It also achieves much the same effect as the very original article in that it allows a sort of propaganda by being able to say no countries in Europe have universal sick leave. And being able to technically make such statements, be their reasoning extremely tedious or not, is the topic at hand.

If I may nitpick your response: the data from the Bureau of Labor Statistics is from 2009. 2018 data suggests 71% of workers receive paid sick leave. [1]

BUT, the data is highly skewed if you look at income. [also 1] The worst paid workers also have much less paid sick leave. Only 45% of the lowest 25% income group do. According to the BLS there were 130 million workers in 2019, thus leaving roughly 15 million people (130 x 0.25 x 0.45) without paid sick leave and likely without the financial means to go on unpaid sick leave or get medical help (like testing).

Also, the average paid sick leave varies between 6-10 (working) days. Suggested quarantine is 14 days. [2] Only 3% of workers have sick days "as needed". [3] This supports the argument that these circumstances make matters worse. I tend to agree to the general argument.

[1] https://www.bls.gov/opub/ted/2018/higher-wage-workers-more-l...

[2] https://www.bls.gov/opub/ted/2019/private-industry-workers-w...

[3] https://www.bls.gov/ncs/ebs/benefits/2019/ownership/civilian...

Does this count people who receive PTO that made be used as paid sick leave?

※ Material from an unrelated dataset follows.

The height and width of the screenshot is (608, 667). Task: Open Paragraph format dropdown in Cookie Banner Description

If so, I'm not sure it should be counted.

A person who doesn't have any paid sick leave nor PTO they can use it place of it has to take a sick day doesn't get paid for that day. One way of thinking about it is that they do get paid, but then have to give up pay equal to what they get (and all this is calculated before tax purposes). A person who has to use a PTO day that isn't only for sick leave is giving up something with a near value equal to a day of pay. In most cases, any benefits or the like are not cut for either person, meaning they still receive some level of pay when you look at the averaged out of those benefit values over the day.

This may feel like a needless distinction, but I think it matters because when a person without paid sick leave or PTO is sick they have to weigh staying home against not making money, while a person who doesn't have paid sick leave but is allowed to use PTO has to weigh staying home against losing a day of PTO that they can't use for vacation. A person with true sick leave has no such calculation, sick leave they can only use when they are sick means they aren't giving up anything. Well, there is an argument to be made for the day's worth of experience and other such matters are still loss, which for some positions can be enough to choose to work even when there is paid sick leave.

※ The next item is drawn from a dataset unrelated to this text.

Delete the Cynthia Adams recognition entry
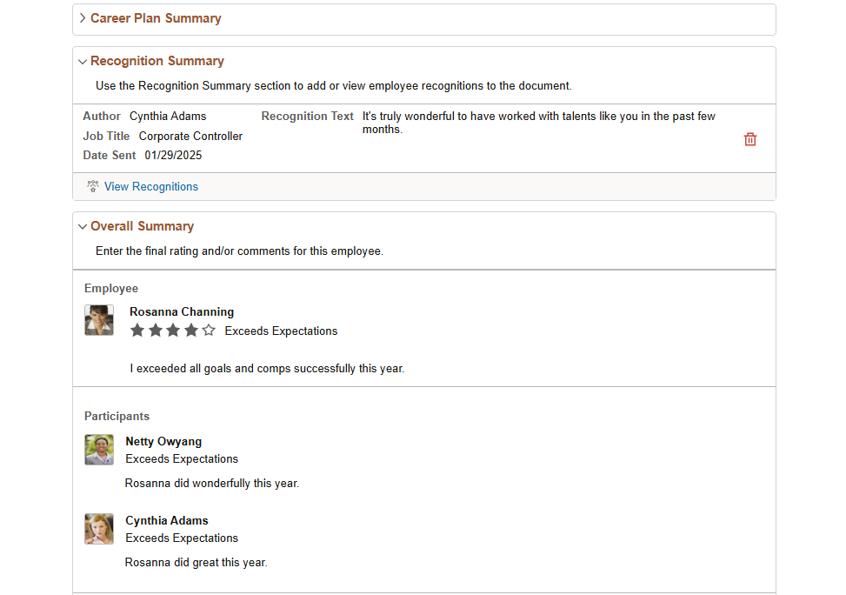This screenshot has width=846, height=595. tap(750, 139)
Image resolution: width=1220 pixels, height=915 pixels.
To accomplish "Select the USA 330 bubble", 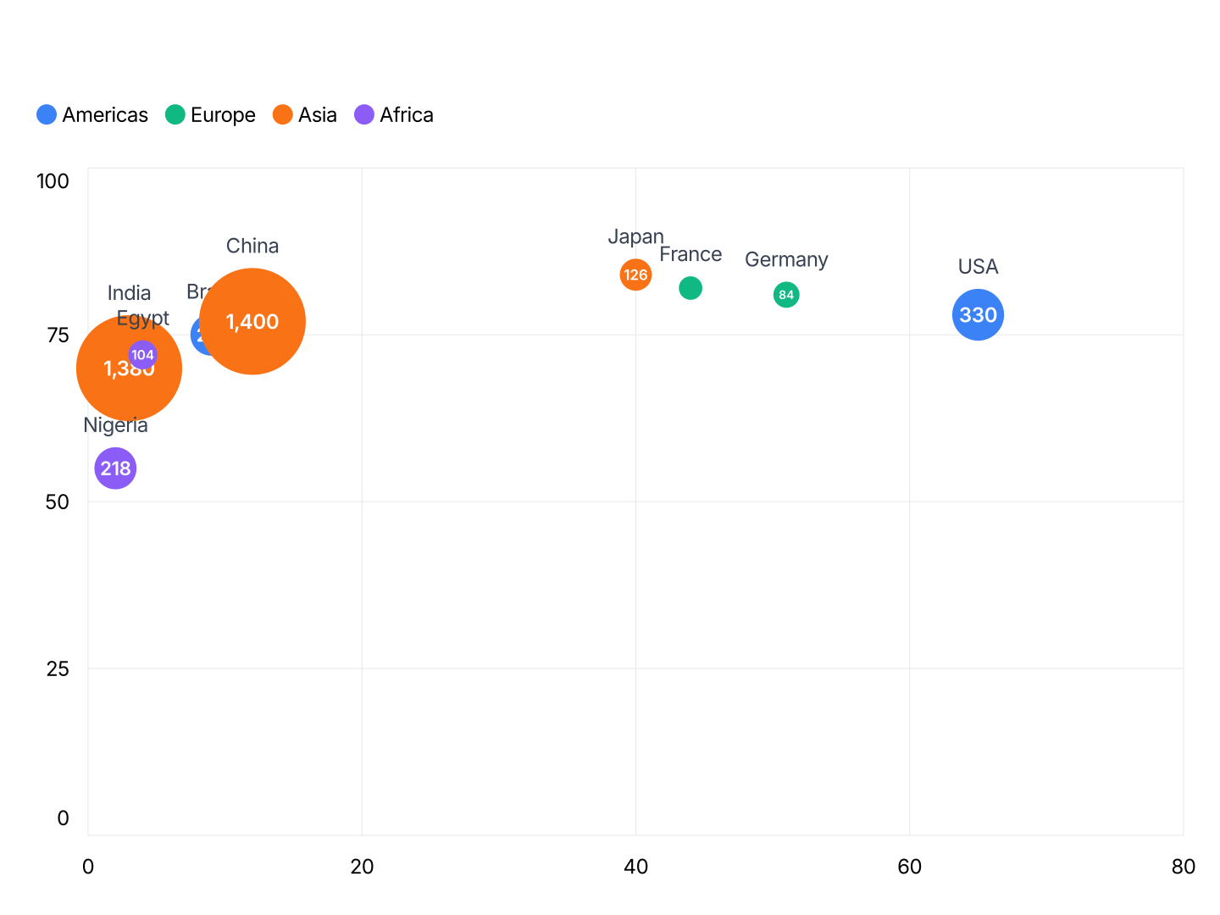I will 979,314.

Paid sick leave except for the people who, y'know, prepare food, handle groceries at checkout, and move packages around warehouses.

Better than nothing... but is it though? Like really?

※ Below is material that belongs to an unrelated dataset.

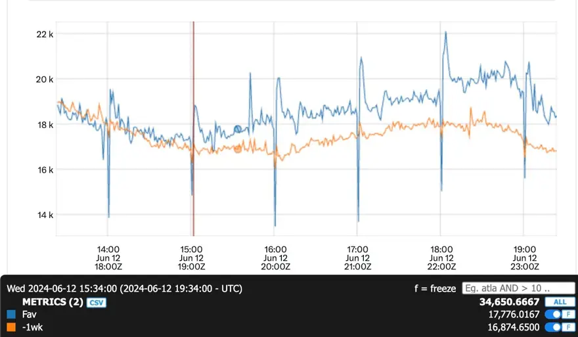Click the orange -1wk color swatch
This screenshot has height=337, width=578.
tap(11, 327)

> Also, the average paid sick leave varies between 6-10 (working) days. Suggested quarantine is 14 days.

All the more reason to treat coronavirus as an exception that needs to be considered, as-needed, business by business. Or state-by-state, or county-by-county. Just because something like coronavirus happens every so often doesn't mean we need a 1-size fits all policy for every year and occasion.

I think businesses should be encouraged to play a role in helping limit the spread of the virus, but if everyone just decides they need to take 2 weeks off because of the cold, that's going to cause some economic troubles. Maybe something like that is needed this year, but for every year, that would be excessive and not help.

There's plenty of reasons to believe that businesses will take precautions themselves to limit the spread of the virus internally

It's not even on their radar. Not too long ago, a major university hospital in the Southern US held a town hall on the coming plague. It was an embarrassment. Several times, members of the audience asked about sick leave, in case they are under quarantine or have to care for dependents. Crickets from the leadership.

What is going to happen is that hourly support staff will drag themselves to work sick - that actually happened at an Atlanta school, a substitute teacher collapsed at work with Coronavirus and had to be taken away in an ambulance - and will spread disease to those lucky enough to enjoy better benefits.

Where is political discussion about this threat to public health?

So 22% don't have any vaccation.That is insane.

If the sick leave is limited, it isn't worth much.

38% without any sick leave is already pretty bad. How many of the rest can take 14-21 days of payed sick leave?

Yes, a dry cough, sore throat, and a temperature over 101°F are the most common symptoms of the virus. It shouldn't affect the sinuses too much.

Sore throat is not a known common symptom to COVID-19. The standard list being propagated by public health organizations[1] is: fever (nothing about 101F specifically that I'm aware of), cough, and breathing trouble (e.g. shortness of breath, pneumonia, chest tightness). Upper respiratory symptoms like sore throat are significantly less common with COVID-19 than they are with most viral infections, though obviously the instance isn't going to be zero.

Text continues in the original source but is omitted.